> **Work task**:
Set down, word for word, every line of the listing below, starting with the one that contains "Image resolution: width=1513" and ending with the final line. Include nothing else.

Content starts

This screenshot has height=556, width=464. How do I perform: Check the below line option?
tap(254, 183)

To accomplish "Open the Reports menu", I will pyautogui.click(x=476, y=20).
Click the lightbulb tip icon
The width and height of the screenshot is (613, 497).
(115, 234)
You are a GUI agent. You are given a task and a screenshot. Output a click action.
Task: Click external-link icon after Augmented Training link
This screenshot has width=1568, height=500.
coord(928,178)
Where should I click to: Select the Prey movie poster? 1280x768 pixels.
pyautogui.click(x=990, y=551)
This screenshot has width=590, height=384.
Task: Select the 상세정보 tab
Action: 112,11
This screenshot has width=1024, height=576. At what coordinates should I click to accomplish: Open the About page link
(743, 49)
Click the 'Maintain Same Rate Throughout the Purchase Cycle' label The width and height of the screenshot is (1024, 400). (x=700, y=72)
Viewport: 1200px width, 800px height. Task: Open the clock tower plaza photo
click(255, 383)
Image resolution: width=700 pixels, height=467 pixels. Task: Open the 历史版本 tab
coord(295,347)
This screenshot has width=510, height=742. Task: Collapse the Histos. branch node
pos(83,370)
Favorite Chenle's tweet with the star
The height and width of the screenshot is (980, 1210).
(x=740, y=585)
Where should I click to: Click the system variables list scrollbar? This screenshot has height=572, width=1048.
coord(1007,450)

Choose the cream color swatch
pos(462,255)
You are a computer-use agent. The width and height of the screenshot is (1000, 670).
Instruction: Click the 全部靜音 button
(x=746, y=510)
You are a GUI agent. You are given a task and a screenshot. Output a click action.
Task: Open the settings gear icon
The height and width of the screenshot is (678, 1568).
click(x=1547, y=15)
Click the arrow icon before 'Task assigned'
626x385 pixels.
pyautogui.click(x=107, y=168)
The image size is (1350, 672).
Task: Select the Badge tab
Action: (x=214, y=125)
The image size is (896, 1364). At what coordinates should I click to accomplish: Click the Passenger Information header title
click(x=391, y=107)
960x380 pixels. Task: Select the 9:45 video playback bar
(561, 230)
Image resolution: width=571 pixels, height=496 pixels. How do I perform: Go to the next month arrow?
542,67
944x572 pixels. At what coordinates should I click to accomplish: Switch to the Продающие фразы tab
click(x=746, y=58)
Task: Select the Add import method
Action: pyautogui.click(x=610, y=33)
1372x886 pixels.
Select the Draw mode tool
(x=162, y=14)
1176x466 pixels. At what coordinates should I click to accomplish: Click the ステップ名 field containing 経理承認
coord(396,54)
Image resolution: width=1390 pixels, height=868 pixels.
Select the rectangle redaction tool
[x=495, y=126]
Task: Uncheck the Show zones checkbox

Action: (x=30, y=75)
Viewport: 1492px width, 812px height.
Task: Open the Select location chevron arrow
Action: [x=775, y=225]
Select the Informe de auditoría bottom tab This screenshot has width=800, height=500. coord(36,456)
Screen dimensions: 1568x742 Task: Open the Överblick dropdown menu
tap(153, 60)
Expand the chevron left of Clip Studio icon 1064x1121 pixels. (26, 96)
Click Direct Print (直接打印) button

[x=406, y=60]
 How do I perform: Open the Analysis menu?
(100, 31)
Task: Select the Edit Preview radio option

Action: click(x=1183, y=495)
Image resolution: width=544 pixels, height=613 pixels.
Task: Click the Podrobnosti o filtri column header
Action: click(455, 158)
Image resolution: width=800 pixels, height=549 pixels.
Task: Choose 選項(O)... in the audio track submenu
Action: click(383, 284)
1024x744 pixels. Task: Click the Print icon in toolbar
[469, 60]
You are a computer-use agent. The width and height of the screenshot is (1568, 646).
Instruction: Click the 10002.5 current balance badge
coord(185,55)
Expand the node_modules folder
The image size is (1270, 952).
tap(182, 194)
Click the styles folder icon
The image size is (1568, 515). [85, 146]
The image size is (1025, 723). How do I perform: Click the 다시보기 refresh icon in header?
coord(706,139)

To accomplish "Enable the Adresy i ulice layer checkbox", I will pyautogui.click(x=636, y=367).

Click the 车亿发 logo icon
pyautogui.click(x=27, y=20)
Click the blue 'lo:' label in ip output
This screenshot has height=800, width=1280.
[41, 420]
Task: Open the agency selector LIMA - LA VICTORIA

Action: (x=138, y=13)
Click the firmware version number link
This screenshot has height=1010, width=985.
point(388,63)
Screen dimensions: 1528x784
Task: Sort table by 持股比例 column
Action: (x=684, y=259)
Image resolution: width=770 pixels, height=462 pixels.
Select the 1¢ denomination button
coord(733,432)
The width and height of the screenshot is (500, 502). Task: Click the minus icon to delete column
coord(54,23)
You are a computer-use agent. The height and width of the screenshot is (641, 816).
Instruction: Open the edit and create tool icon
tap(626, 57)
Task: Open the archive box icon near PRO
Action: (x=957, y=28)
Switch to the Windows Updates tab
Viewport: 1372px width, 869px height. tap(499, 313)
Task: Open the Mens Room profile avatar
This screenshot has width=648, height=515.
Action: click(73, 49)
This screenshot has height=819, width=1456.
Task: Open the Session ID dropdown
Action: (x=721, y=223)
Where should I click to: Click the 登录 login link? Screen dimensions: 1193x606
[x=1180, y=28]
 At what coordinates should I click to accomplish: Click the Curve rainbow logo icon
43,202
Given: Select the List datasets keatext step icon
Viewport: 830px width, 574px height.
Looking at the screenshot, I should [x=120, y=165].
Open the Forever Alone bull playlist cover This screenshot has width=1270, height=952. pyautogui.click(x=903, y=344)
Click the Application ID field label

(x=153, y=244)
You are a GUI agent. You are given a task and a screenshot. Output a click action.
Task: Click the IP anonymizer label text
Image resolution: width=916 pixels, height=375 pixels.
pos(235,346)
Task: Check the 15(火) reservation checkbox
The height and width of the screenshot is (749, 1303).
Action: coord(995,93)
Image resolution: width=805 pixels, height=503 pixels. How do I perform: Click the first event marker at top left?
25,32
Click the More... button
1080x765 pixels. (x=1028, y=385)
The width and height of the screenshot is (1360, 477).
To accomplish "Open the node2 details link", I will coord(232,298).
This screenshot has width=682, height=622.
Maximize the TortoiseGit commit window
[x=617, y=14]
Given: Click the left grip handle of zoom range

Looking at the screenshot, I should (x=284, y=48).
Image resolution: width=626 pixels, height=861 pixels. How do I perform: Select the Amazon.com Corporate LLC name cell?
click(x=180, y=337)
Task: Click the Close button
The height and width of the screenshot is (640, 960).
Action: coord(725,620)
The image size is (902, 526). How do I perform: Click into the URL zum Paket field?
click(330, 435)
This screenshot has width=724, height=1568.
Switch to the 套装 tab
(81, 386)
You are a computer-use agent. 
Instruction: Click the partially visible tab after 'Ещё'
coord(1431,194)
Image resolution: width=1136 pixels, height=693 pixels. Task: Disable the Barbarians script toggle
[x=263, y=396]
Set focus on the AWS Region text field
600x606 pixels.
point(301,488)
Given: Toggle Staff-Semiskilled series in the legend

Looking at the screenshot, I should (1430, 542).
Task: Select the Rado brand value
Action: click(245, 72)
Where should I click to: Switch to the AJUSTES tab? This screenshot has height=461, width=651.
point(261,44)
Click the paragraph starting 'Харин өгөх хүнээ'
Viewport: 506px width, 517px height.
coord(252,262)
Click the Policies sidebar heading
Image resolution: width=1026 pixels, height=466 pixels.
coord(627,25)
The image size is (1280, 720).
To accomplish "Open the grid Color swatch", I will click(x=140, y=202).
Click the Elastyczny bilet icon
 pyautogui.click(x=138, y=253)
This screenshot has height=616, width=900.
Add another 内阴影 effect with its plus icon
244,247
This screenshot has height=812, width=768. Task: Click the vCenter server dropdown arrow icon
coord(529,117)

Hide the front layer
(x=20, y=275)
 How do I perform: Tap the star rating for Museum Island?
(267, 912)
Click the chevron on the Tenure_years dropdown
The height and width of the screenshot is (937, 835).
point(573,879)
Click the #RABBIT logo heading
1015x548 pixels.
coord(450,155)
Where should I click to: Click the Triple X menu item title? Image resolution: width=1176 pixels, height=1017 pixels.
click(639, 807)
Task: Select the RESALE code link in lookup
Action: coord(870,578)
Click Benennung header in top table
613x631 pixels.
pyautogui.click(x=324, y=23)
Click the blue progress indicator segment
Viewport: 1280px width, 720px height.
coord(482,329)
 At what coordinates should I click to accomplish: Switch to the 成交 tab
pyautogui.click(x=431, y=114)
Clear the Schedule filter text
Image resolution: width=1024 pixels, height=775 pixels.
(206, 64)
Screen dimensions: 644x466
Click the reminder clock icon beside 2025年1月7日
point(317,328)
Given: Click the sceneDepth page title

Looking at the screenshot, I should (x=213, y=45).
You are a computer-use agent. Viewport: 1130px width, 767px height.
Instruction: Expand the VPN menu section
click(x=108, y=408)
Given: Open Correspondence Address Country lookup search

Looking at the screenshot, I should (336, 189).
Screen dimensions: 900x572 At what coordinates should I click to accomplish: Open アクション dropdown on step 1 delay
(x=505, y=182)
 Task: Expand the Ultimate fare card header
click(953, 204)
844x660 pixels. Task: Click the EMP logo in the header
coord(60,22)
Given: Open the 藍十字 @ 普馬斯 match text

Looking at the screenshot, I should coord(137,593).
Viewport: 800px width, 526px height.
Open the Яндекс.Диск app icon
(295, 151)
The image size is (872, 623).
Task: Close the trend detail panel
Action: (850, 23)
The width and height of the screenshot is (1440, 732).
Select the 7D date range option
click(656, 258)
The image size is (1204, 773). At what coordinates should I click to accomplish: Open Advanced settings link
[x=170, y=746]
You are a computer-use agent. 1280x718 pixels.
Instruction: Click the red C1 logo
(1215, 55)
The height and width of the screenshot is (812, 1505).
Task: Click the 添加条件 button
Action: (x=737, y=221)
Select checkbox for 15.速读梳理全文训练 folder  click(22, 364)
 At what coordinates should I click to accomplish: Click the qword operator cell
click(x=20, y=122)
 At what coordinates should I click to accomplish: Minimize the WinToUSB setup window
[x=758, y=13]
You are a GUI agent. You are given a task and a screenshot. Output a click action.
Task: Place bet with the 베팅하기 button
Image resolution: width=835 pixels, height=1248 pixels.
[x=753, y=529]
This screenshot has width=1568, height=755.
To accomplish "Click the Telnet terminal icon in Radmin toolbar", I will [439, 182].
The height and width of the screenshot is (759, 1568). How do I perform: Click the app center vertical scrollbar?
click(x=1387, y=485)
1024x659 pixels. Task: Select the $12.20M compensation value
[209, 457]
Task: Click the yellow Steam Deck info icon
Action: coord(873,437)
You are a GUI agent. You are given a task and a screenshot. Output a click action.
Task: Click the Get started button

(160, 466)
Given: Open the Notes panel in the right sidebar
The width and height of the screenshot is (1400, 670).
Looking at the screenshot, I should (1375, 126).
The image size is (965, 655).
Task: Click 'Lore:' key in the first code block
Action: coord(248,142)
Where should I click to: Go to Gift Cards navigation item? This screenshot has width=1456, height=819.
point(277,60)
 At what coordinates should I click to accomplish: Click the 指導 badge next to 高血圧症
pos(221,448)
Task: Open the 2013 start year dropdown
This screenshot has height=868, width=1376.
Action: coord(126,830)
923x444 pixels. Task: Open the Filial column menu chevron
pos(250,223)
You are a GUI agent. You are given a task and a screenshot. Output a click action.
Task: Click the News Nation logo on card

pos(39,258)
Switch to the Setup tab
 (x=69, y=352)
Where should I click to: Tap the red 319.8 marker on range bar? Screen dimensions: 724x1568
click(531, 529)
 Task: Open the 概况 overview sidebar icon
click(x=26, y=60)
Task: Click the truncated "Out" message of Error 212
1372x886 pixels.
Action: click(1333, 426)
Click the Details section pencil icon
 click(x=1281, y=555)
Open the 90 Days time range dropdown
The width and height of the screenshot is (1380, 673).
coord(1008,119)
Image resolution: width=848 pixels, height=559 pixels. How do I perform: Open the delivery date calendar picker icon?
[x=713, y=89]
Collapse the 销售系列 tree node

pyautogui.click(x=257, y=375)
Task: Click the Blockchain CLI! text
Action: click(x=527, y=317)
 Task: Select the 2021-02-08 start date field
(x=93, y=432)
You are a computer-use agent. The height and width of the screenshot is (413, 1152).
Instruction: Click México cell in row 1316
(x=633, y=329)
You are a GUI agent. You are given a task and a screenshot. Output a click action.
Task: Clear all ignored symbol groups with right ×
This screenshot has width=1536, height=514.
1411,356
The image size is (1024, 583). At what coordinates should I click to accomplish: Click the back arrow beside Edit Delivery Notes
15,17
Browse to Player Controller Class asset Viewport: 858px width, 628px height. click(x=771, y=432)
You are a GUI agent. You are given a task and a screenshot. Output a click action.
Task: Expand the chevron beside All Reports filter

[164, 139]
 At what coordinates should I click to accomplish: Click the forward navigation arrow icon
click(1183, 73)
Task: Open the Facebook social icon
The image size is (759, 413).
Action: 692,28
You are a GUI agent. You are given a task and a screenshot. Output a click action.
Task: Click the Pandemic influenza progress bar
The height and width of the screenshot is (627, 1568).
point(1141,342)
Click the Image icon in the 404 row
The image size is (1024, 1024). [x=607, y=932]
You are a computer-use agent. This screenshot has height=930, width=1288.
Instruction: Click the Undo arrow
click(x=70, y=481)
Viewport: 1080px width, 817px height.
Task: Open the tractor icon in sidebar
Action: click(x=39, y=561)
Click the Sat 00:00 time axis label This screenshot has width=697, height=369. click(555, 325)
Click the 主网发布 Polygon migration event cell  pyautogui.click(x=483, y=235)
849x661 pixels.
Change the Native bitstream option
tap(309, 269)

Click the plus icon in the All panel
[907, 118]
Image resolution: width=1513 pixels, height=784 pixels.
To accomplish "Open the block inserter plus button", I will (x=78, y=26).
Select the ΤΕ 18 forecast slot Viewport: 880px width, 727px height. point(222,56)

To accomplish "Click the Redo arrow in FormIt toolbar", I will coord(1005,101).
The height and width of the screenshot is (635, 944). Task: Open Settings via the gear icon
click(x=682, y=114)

Content ends

> **Response to this exercise**:
Image resolution: width=1513 pixels, height=784 pixels.
To accomplish "Open the block inserter plus button", I will (x=78, y=26).
Select the ΤΕ 18 forecast slot Viewport: 880px width, 727px height. point(222,56)

To accomplish "Click the Redo arrow in FormIt toolbar", I will coord(1005,101).
The height and width of the screenshot is (635, 944). Task: Open Settings via the gear icon
click(x=682, y=114)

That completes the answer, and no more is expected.